Records shown:
::::

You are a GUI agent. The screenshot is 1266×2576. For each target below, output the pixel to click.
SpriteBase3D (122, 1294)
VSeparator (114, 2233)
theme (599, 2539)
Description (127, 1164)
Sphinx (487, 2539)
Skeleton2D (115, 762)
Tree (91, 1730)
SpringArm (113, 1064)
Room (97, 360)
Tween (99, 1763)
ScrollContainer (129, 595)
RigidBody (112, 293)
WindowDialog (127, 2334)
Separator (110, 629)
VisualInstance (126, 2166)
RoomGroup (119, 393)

::::

Repeat every line of the listing, word for word.

You are a GUI agent. The screenshot is 1266×2576. For each target below, output the pixel to click.
SpriteBase3D (122, 1294)
VSeparator (114, 2233)
theme (599, 2539)
Description (127, 1164)
Sphinx (487, 2539)
Skeleton2D (115, 762)
Tree (91, 1730)
SpringArm (113, 1064)
Room (97, 360)
Tween (99, 1763)
ScrollContainer (129, 595)
RigidBody (112, 293)
WindowDialog (127, 2334)
Separator (110, 629)
VisualInstance (126, 2166)
RoomGroup (119, 393)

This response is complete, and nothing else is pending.